Eine grundsätzliche Einigung gibt es in Sachen Lehrlingsförderung. Das neue System besteht aus einer Basisförderung sowie dem Blum-Bonus II und gilt für alle Lehrverhältnisse, die ab 1. Juli 2008 eingegangen werden. Die Basisförderung ersetzt die bisherige Lehrlingsprämie von 1000 Euro pro Lehrling und Ausbildungsjahr und wird - wie von den Sozialpartnern vorgeschlagen - an die Höhe der Lehrlingsentschädigung gekoppelt sein. Beim Blum-Bonus II werden laut Molterer im ersten Lehrjahr 4800 Euro an Betriebe ausbezahlt, die neu - oder nach drei Jahren Pause wieder - auszubilden beginnen. Im zweiten Lehrjahr sind es 2400 Euro.
Zudem gibt es für Betriebe, die besonderen Wert auf die Qualität der Ausbildung legen, einen sogenannten Qualitätsbonus. Dies könnte etwa dann der Fall sein, wenn Lehrlinge zur Mitte der Lehrzeit erfolgreich eine Qualitätsprüfung ablegen oder Unternehmen untereinander Ausbildungsverbünde schließen. Konkrete Förderkriterien und -höhen sollen durch ein neu einzurichtendes Gremium festgelegt werden.
Reserven anzapfen
Was dem Finanzminister noch weniger schmecken dürfte, als dass sich die SPÖ bei der Art der Ausbildungsgarantie durchgesetzt hat, ist die Finanzierung des 1,2 Milliarden Euro schweren Lehrlingspakets. Zwar soll ein Großteil der Mittel aus der Umschichtung bestehender Förderungen kommen, für den Rest muss Molterer auf Budgetreserven zurückgreifen.

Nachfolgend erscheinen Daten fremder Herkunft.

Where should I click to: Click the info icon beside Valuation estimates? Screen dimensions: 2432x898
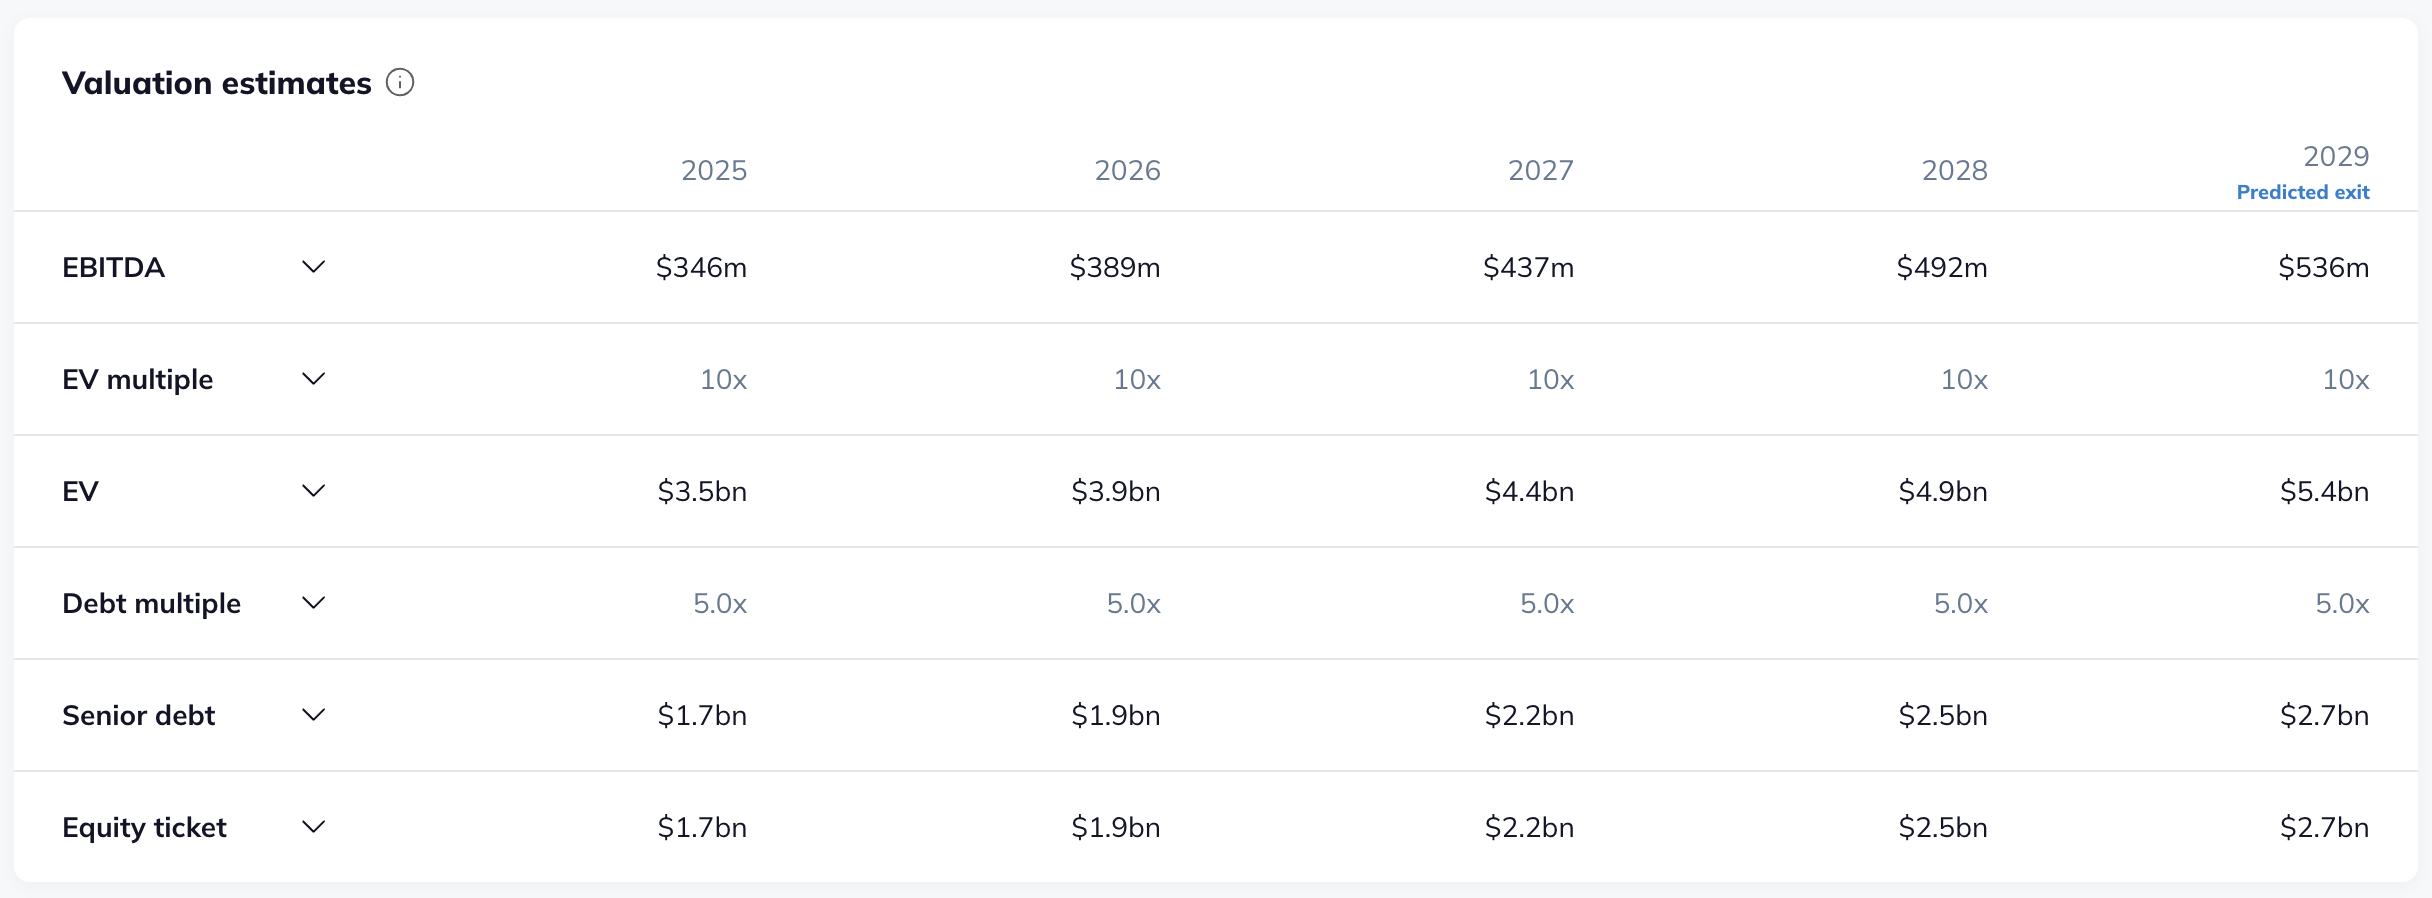pyautogui.click(x=400, y=82)
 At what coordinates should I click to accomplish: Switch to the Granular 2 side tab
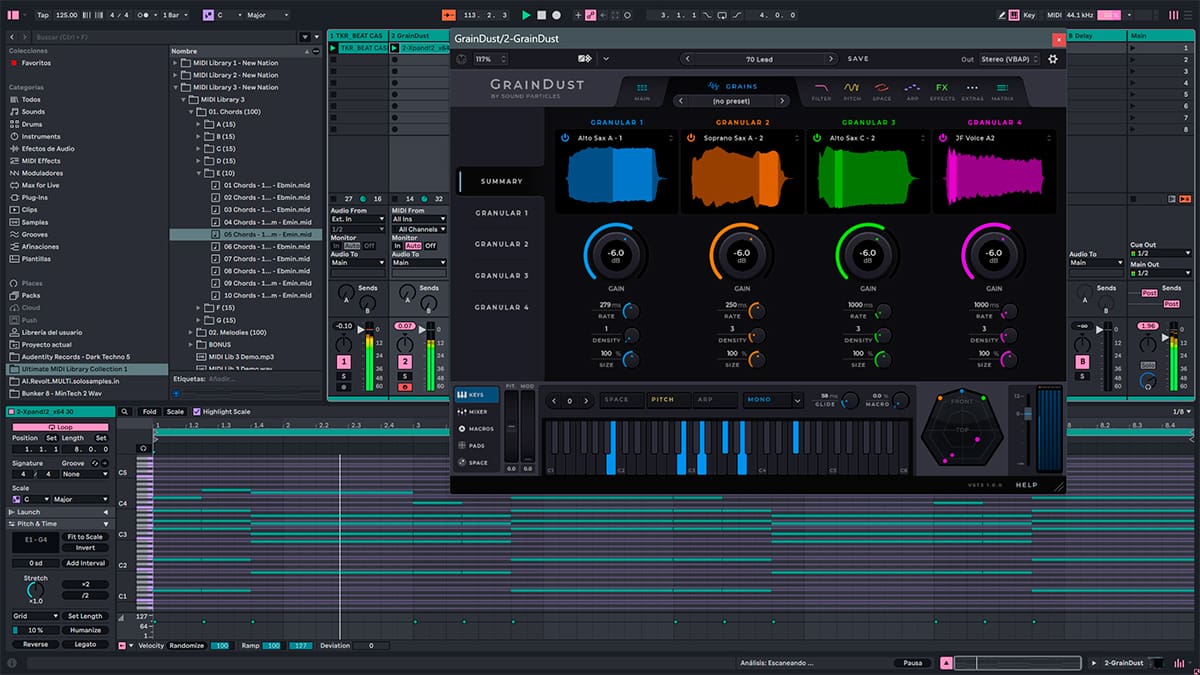[x=501, y=244]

Hier hat scheinbar Parteikollege Wirtschaftsminister Martin Bartenstein die Oberhand behalten. Dieser hatte sich immer gegen den Plan der Sozialpartner gestellt, die Finanzierungslücke über eine Wiedereinführung der Arbeitslosenversicherung für über 56-Jährige zu füllen. Molterer beeilte sich zwar festzustellen, dass extra für einen solchen Fall bereits vor einem Jahr Rückstellungen getroffen worden seien. Allerdings steht ein großer Brocken noch aus. Zwar legt das jetzige Paket auch eine Aufstockung der AMS-Fachkräfteausbildung fest. Der große Brocken Beschäftigungsförderung für ältere Arbeitnehmer wurde vorerst ausgeklammert. Hier soll es bis März zu einer Einigung kommen.
Lehrlingsförderung
Das neue System der Lehrlingsförderung tritt mit 1. Juli 2008 in Kraft und gilt für Lehrverhältnisse, die ab diesem Zeitpunkt eingegangen werden. Die bisherige Lehrlingsprämie von pauschal 1000 Euro wird durch eine Basisförderung ersetzt, die an die Höhe der Lehrlingsentschädigung gekoppelt ist. Daneben haben Betriebe die Möglichkeit, Förderungen zu kassieren, wenn sie neu - oder nach drei Jahren Pause wieder - ausbilden oder bei der Ausbildung besonders auf Qualität setzen. Damit soll einerseits die Schaffung zusätzlicher Lehrstellen angeregt und andererseits die Güte der Ausbildung gefördert werden. Konkrete Kriterien müssen allerdings erst erarbeitet werden.